Task requirements >> Write out every entry exactly; the pictures do not belong in the copy.

[Stored items from a collection]
------------------------------------

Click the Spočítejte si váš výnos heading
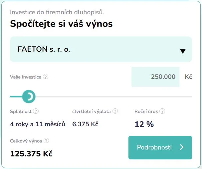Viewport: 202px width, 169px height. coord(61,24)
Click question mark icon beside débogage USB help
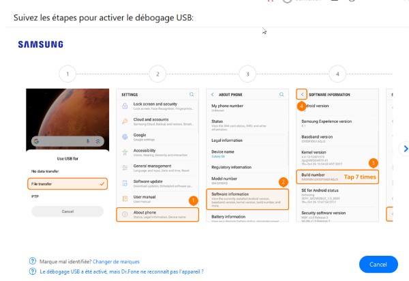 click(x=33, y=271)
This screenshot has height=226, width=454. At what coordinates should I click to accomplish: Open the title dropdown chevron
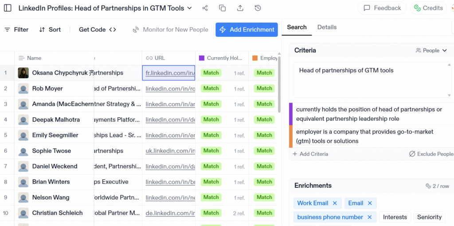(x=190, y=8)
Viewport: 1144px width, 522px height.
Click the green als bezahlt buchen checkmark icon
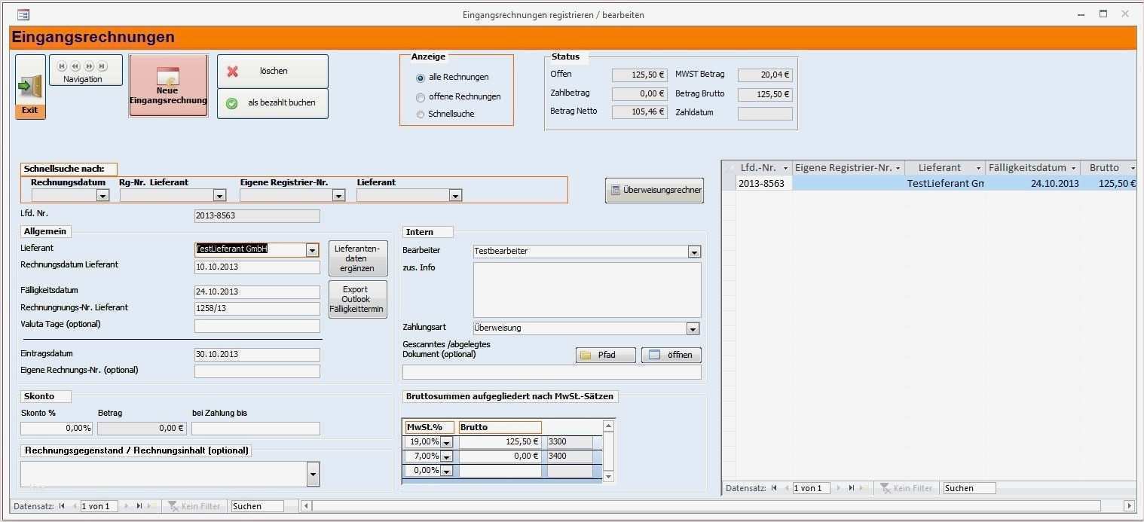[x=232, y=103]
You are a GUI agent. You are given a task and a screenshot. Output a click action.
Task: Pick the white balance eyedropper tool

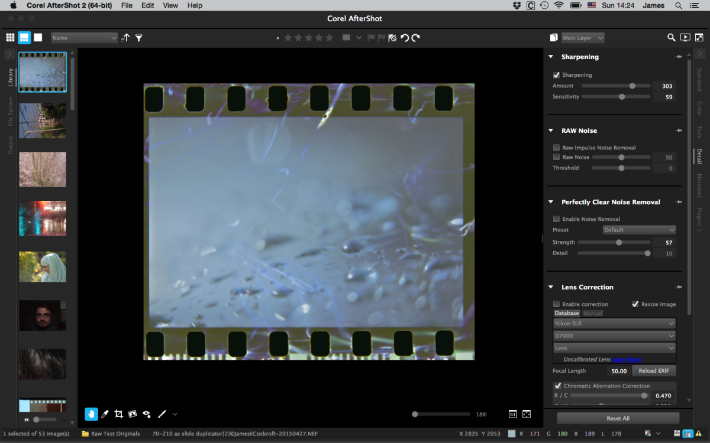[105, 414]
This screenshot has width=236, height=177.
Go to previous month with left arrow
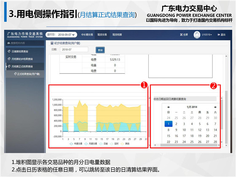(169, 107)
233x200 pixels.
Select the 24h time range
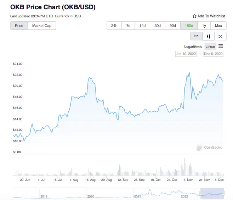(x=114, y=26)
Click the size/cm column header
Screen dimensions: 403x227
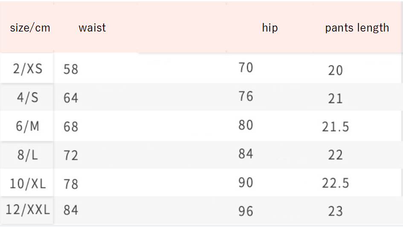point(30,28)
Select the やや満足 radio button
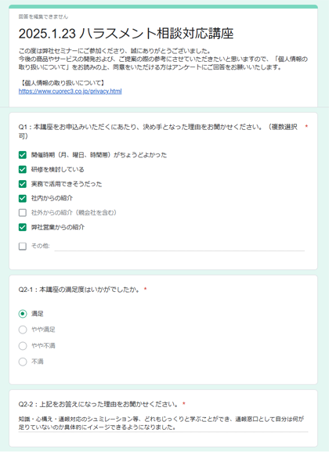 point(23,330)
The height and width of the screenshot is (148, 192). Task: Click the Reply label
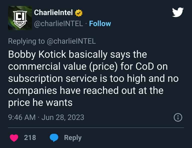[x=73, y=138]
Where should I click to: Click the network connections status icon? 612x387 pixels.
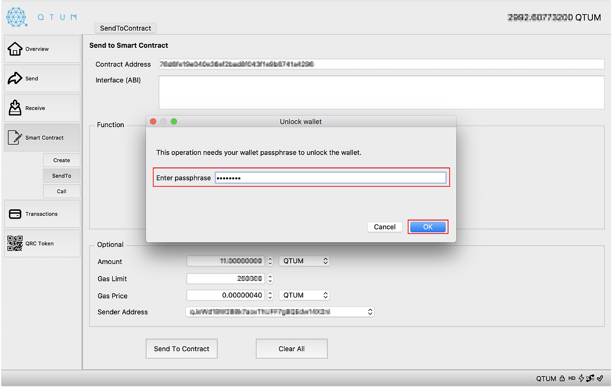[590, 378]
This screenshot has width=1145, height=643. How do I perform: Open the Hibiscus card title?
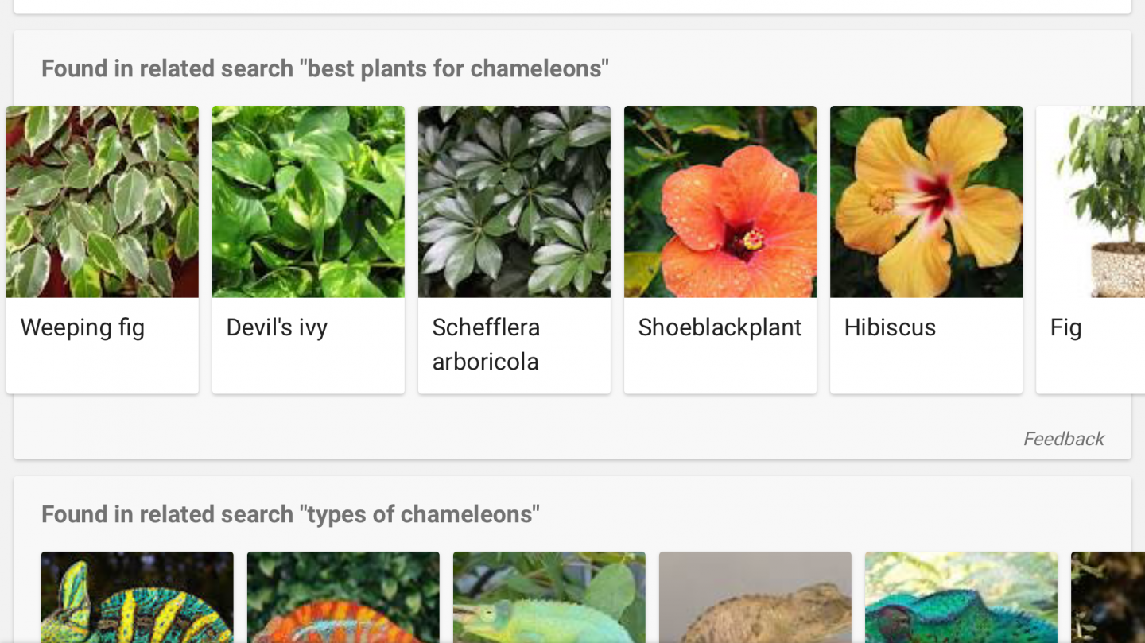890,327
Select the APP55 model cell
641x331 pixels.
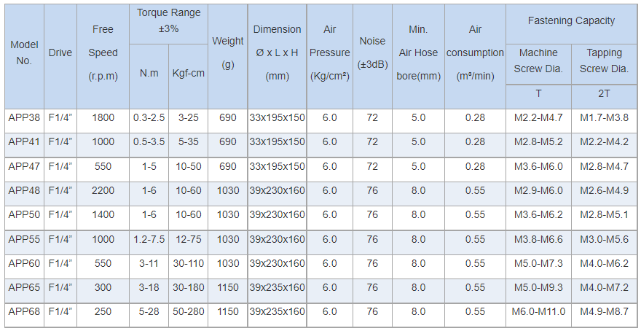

------------------------------------

Answer area >>
Click the Spočítejte si váš výnos heading
Viewport: 202px width, 169px height. coord(61,24)
Click question mark icon beside débogage USB help
 click(x=33, y=271)
This screenshot has height=226, width=454. At what coordinates should I click to accomplish: Open the title dropdown chevron
(x=190, y=8)
Viewport: 1144px width, 522px height.
Click the green als bezahlt buchen checkmark icon
[x=232, y=103]
You are a GUI agent. You are given a task and a screenshot. Output a click action.
Task: Pick the white balance eyedropper tool

[105, 414]
This screenshot has width=236, height=177.
Go to previous month with left arrow
(169, 107)
233x200 pixels.
Select the 24h time range
(x=114, y=26)
Click the size/cm column header
Screen dimensions: 403x227
point(30,28)
Select the やや満足 radio button
 point(23,330)
The height and width of the screenshot is (148, 192). Task: Click the Reply label
[x=73, y=138]
Where should I click to: Click the network connections status icon? 612x387 pixels.
[590, 378]
This screenshot has width=1145, height=643. How do I perform: Open the Hibiscus card title?
890,327
Select the APP55 model cell
641x331 pixels.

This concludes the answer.